─── Listed records
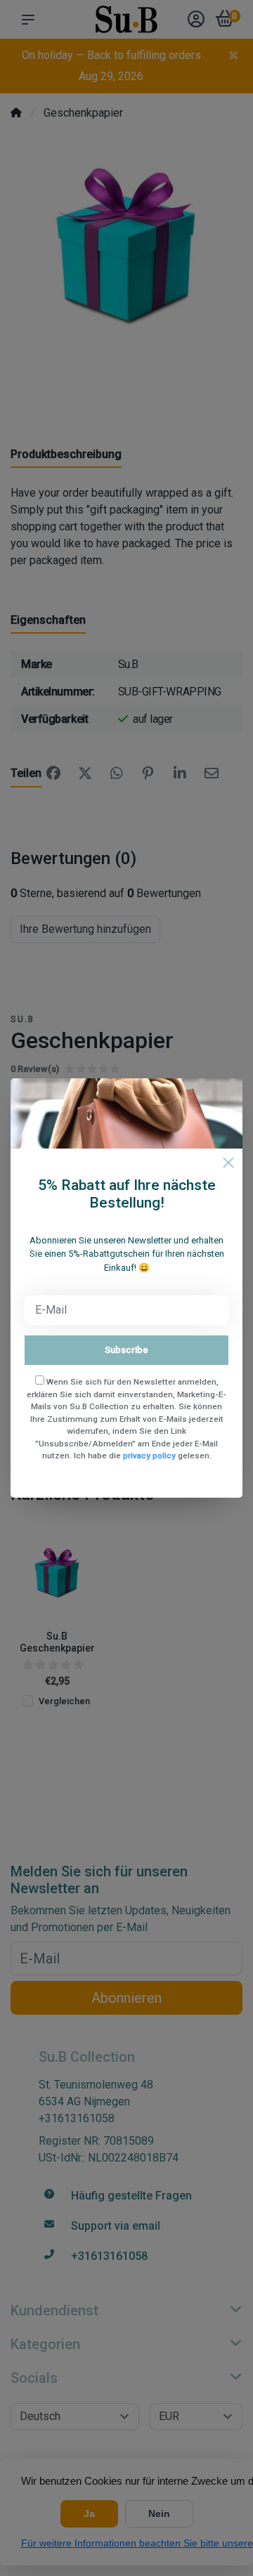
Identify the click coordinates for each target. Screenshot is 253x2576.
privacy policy (149, 1455)
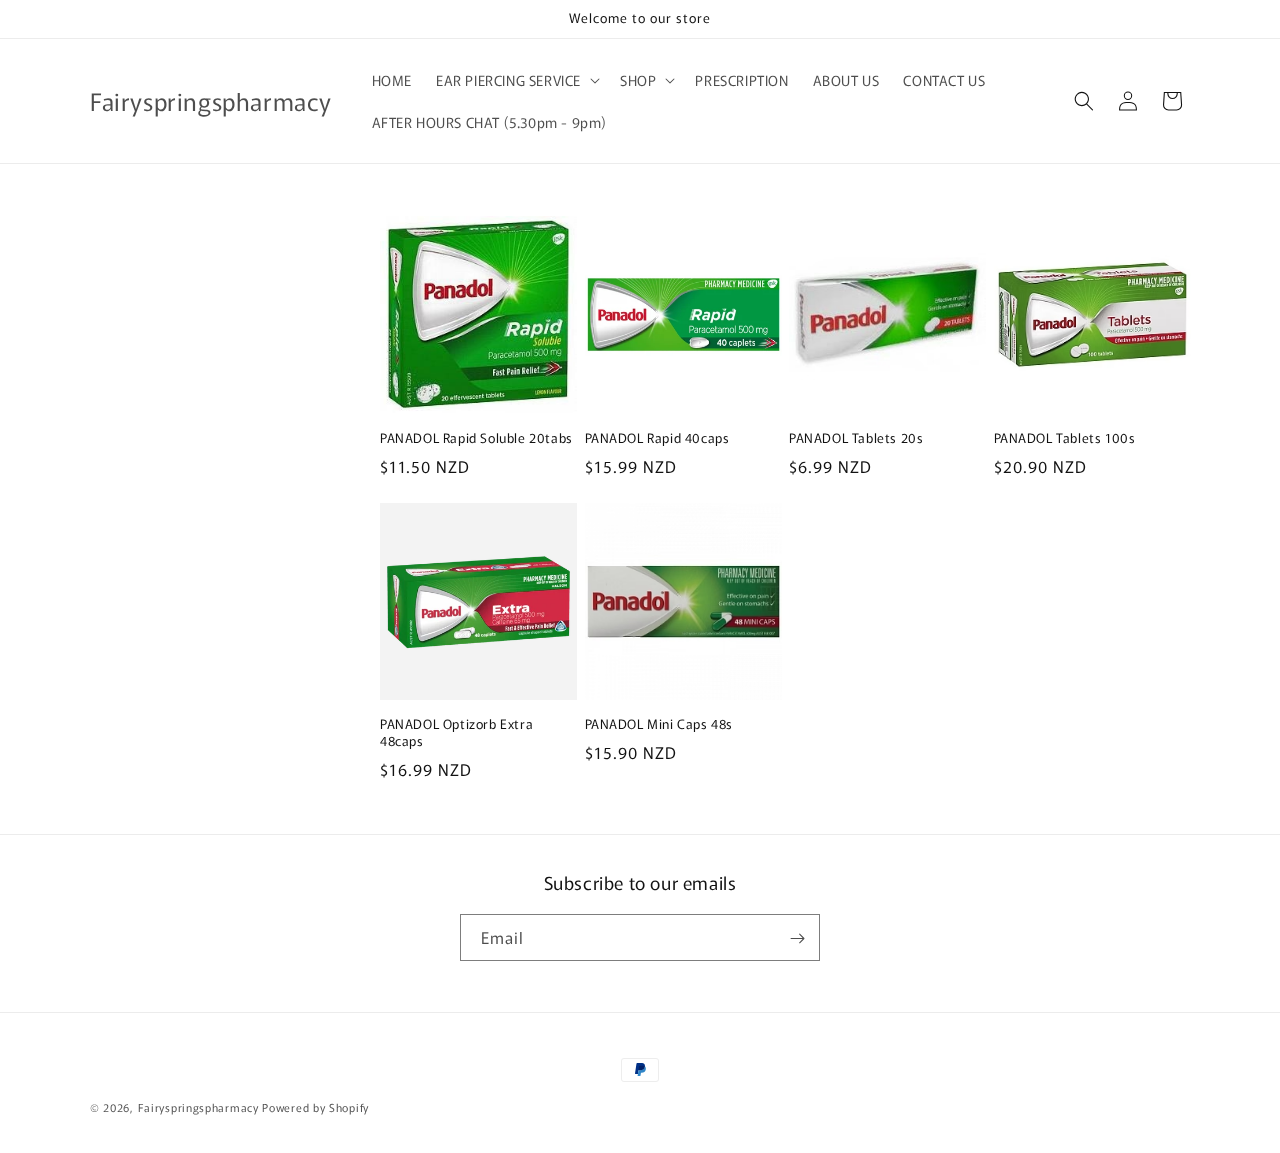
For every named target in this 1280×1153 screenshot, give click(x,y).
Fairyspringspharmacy (198, 1107)
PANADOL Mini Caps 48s (659, 724)
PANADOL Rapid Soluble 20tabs (476, 438)
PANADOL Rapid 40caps (657, 438)
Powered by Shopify (315, 1107)
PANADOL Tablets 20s (856, 438)
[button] (516, 80)
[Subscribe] (797, 938)
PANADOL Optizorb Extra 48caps (456, 733)
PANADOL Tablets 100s (1065, 438)
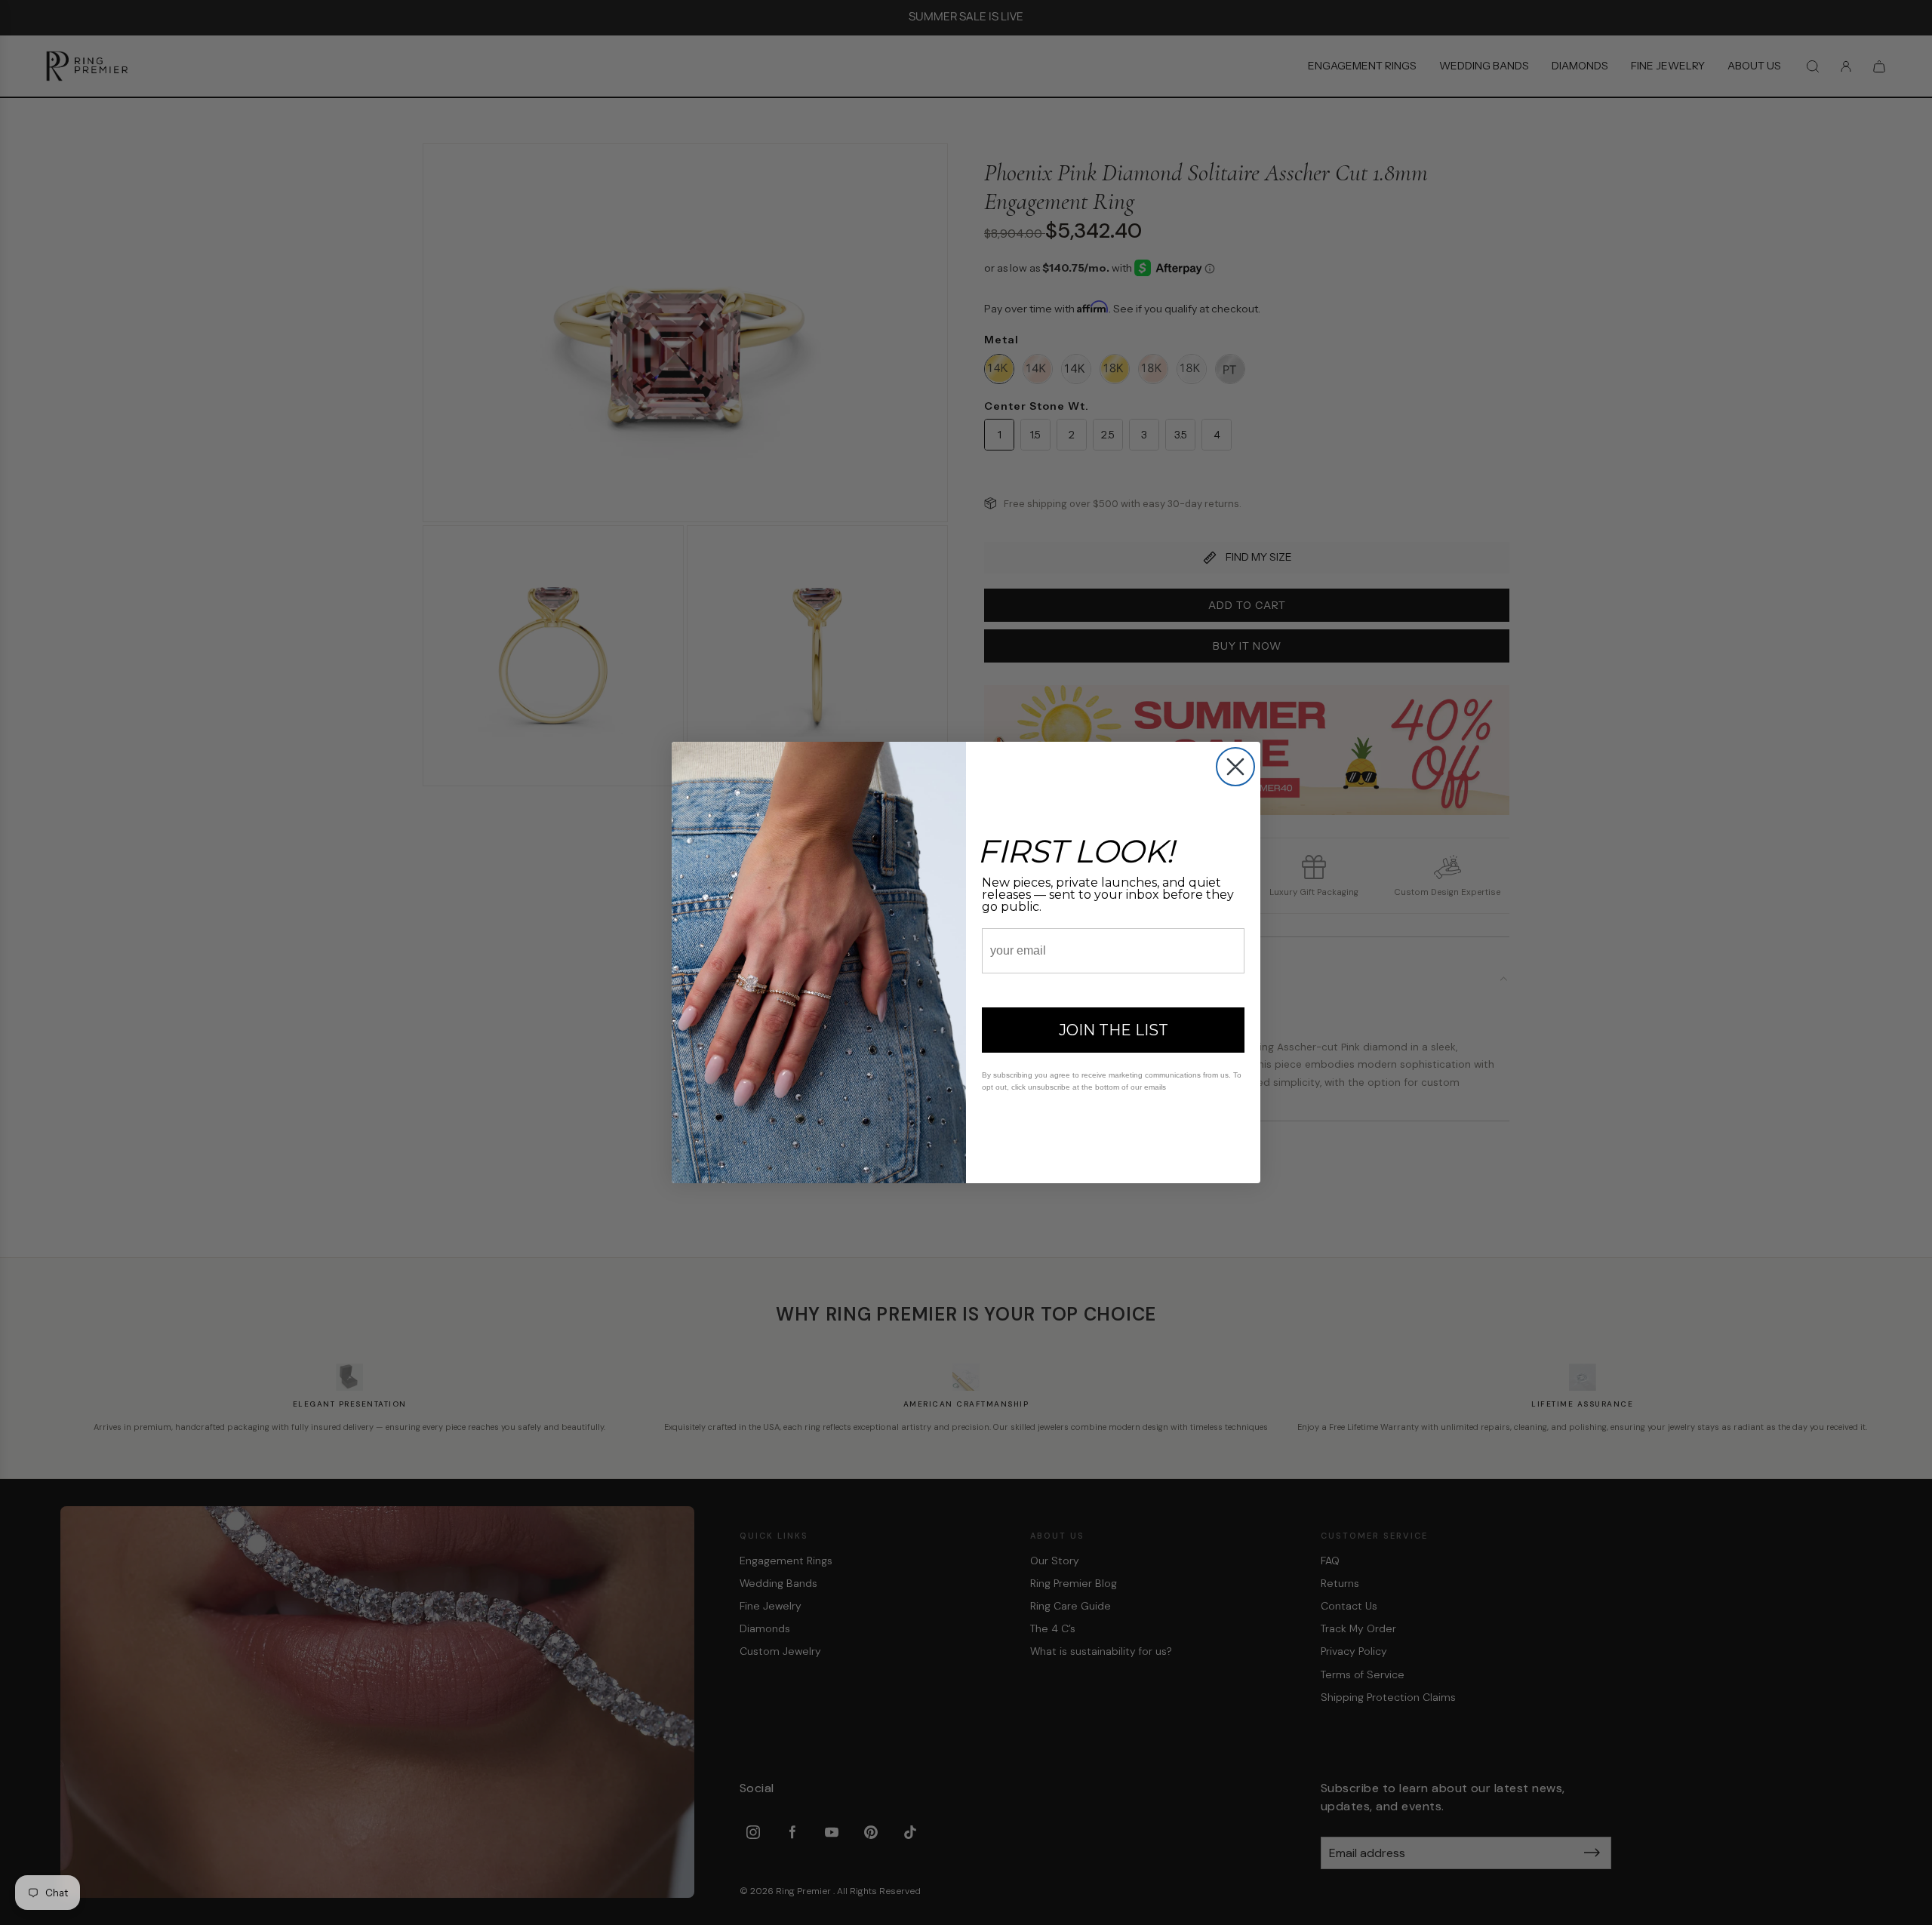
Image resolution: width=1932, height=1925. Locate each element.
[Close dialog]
──────
Task instructions - Every record should be duplicated exactly, though any picture in it must be left out.

Answer space -
Identify the click coordinates for each target. Screenshot is 253x2576.
privacy policy (149, 1455)
For every named target in this 1280×1153 screenshot, give click(x,y).
Fairyspringspharmacy (198, 1107)
PANADOL Mini Caps 48s (659, 724)
PANADOL Rapid Soluble 20tabs (476, 438)
PANADOL Rapid 40caps (657, 438)
Powered by Shopify (315, 1107)
PANADOL Tablets 20s (856, 438)
[button] (516, 80)
[Subscribe] (797, 938)
PANADOL Optizorb Extra 48caps (456, 733)
PANADOL Tablets 100s (1065, 438)
Image resolution: width=1932, height=1925. Locate each element.
[Close dialog]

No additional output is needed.